┌────────
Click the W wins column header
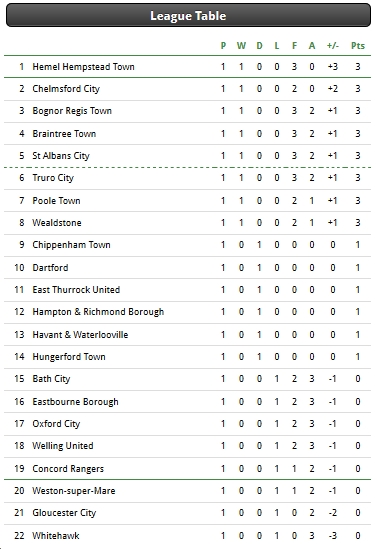Viewport: 377px width, 549px height. (241, 46)
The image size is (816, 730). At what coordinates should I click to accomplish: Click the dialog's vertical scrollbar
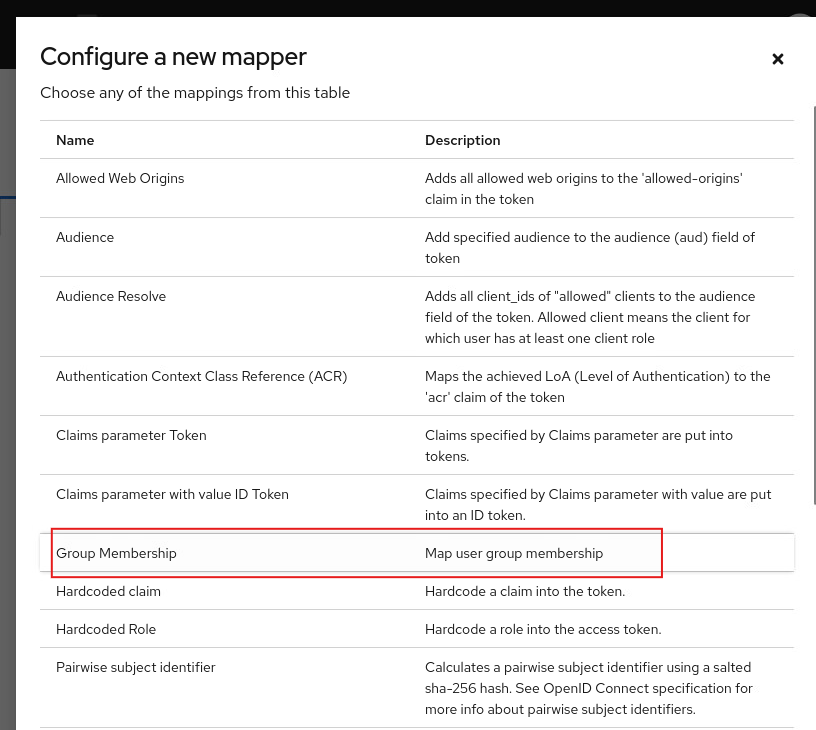click(814, 305)
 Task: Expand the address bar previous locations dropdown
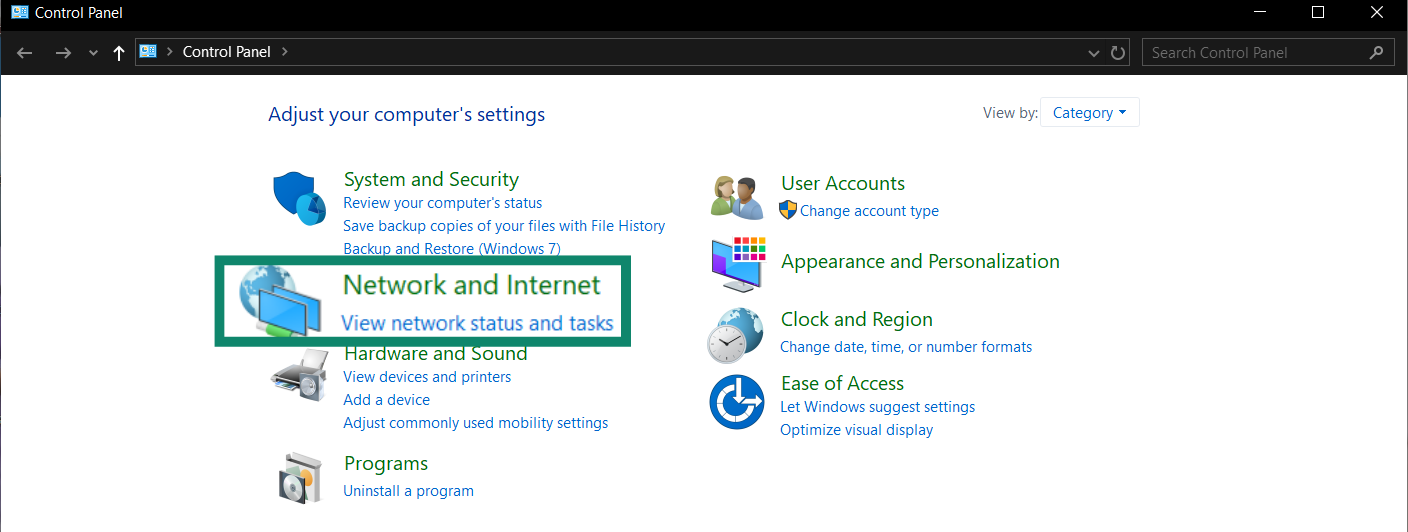coord(1093,53)
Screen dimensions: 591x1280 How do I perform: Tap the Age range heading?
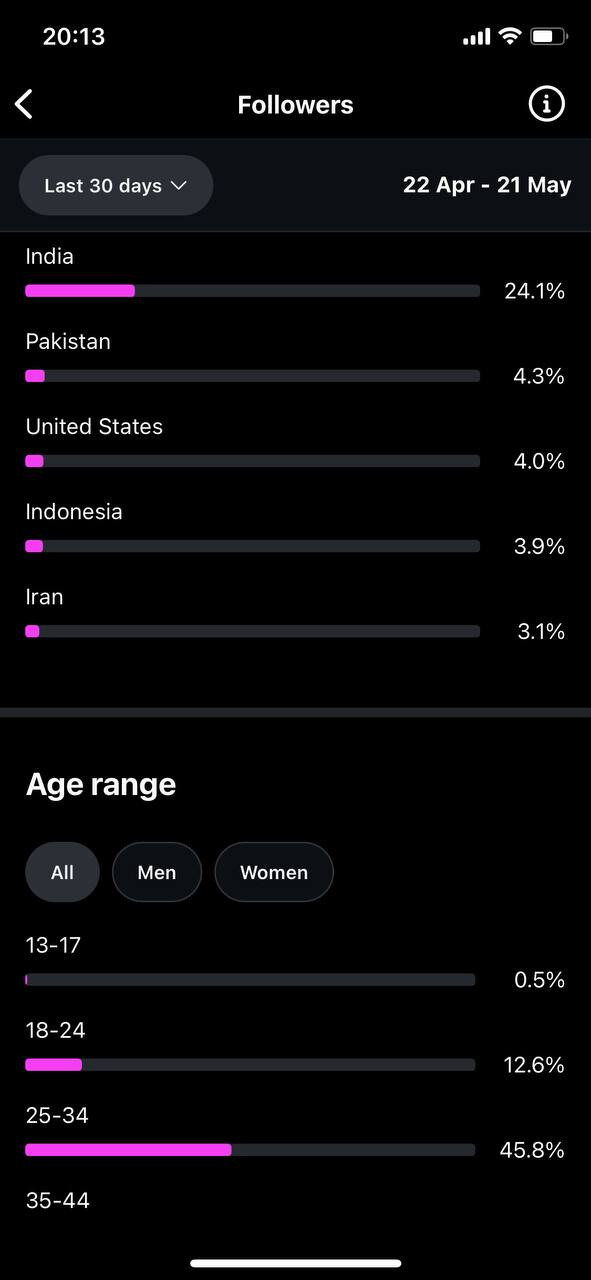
└────────
Using the records above, extract exactly and only the lines from the one with "The image size" through the final line, inclusive, leaving out pictures.

The image size is (816, 730). At what coordinates should I click to accomplish: Click the dialog's vertical scrollbar
click(814, 305)
 Task: Expand the address bar previous locations dropdown
coord(1093,53)
Screen dimensions: 591x1280 How do I perform: Tap the Age range heading?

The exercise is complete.